Когда он пришел в себя, то почувствовал, что его тело опутано верёвками и около него копошатся люди. Вепрь не стал выяснять, крепки ли его путы. Он лежал на холодной земле и такое же холодное, цепенящее безразличие охватило его. Он отдал все силы в этой битве и теперь позволял людям беспрепятственно делать с ним что хотят. Калибан ясно осознавал приближение смерти. Ничто больше не в этой жизни не имело для него смысла…
Ночью, едва морозная цепкая крепь синего холода опустилась на землю с промерзших высот, Калибан попробовал привстать на изорванные клыками собак колени.

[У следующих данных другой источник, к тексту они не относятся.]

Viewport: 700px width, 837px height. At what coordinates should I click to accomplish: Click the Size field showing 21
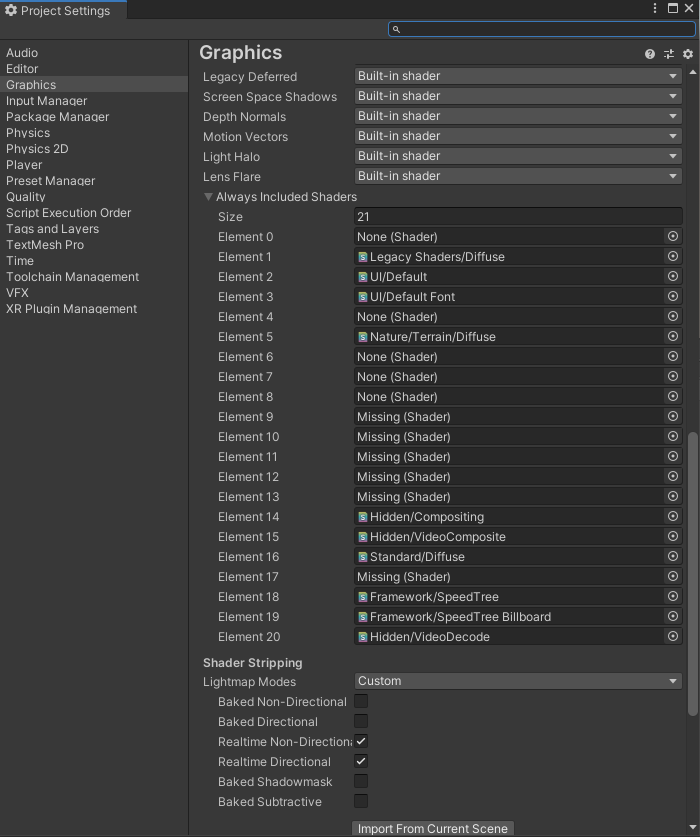[518, 216]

Это было сделать невероятно трудно и порой из его груди вырывались звуки, похожие на стоны. Они вырывались против его воли. Он не мог сейчас позволить себе такую роскошь, чтобы тратить силы на издавание каких бы то ни было звуков. Все его усилия были отданы на то, чтобы встать, перекатиться на другой бок и сорвать с себя пелены, заботливо наложенные на его тело людьми.

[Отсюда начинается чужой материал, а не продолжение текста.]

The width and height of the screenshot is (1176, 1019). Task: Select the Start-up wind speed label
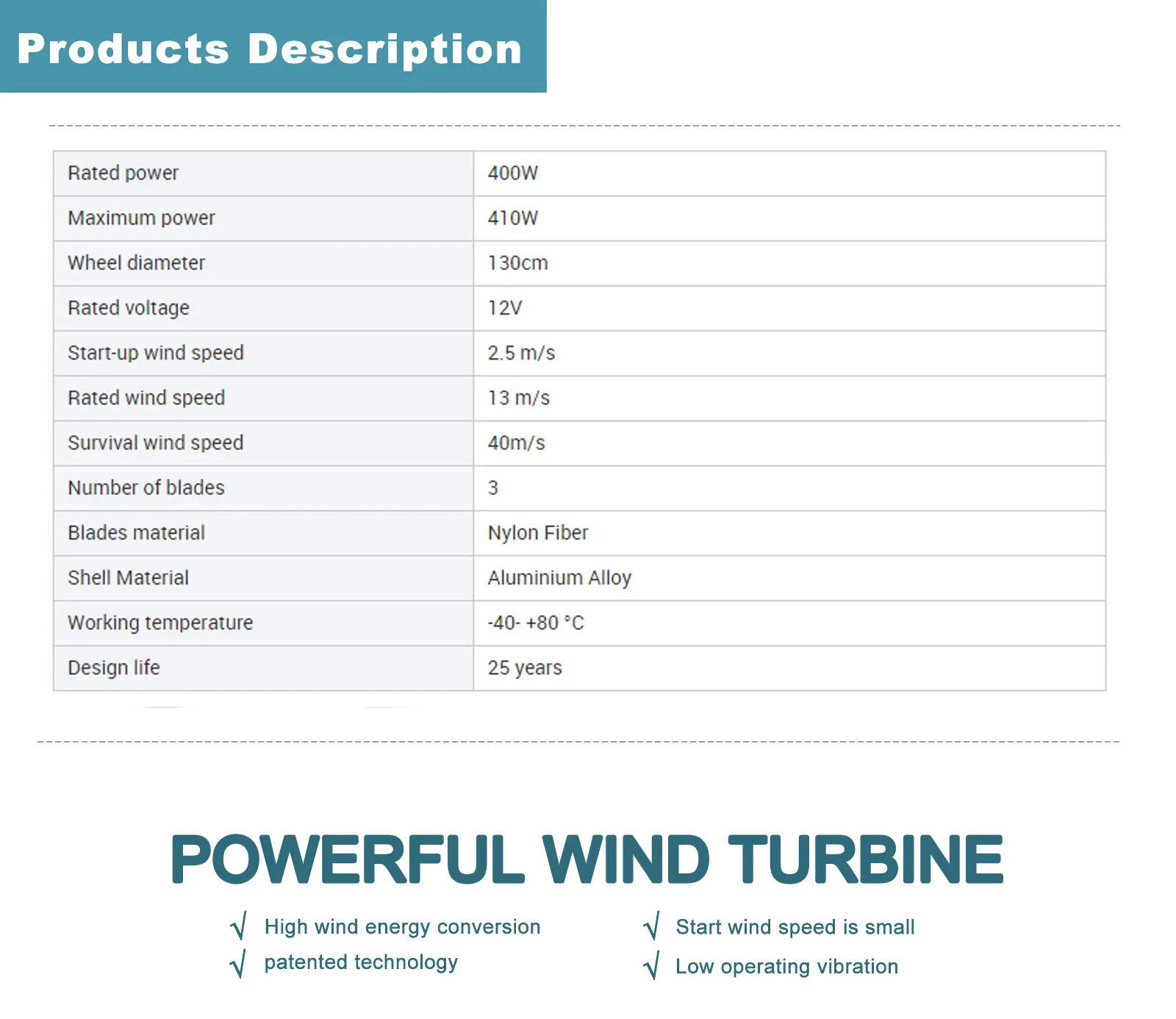[156, 353]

Время медленно уходило вслед за скатывающимся за горизонт круторогим Тельцом. Калибан упорно, не прерываясь ни на миг, высвобождал израненное тело от перепутанных и слипшихся, пропитанных кровью бинтов. Цепляя ими за выступы смерзшейся земли, он полз, превозмогая перехватывающую сердце боль. Острые кромки на краях вздыбившейся от мороза земли стали подобны лезвиям ножей, глубоко врезаясь в освобождённые от бинтов, зиявшие открытой плотью, раны. Глухо роняя в землю стоны, Калибан к полуночи добился своей цели. Прижимаясь к земле всем телом, он согревал её, чтобы подтаявшая земля могла проникнуть в его раны. В былые времена Калибан так поступал, повинуясь инстинктам. Он знал, что нет более верного средства остановить кровь и залечить их, как прижаться к чистой, напоённой соками трав земле.
Здесь же, пропитанная нечистотами и прелью, она становилась его врагом, неся вместо исцеления неминуемую гибель. Но даже такой земля становилась его союзницей, ибо он, жаждавший смерти, призвал её на помощь, как делал всегда. Если раньше, принимая от неё помощь, он желал исцеления, то сейчас хотел принять от неё чашу, полную смертельного яда. Прижимаясь плотнее к земле, Калибан словно чувствовал её материнское прикосновение к своему телу. Боль утихала. Впадая в забытье, Калибан вдруг явственно услышал далёкий ласковый шёпот: «Потерпи немного, мой маленький, мой сильный…», будто из полузабытого, ушедшего навсегда, детства он почувствовал нежное прикосновение матери.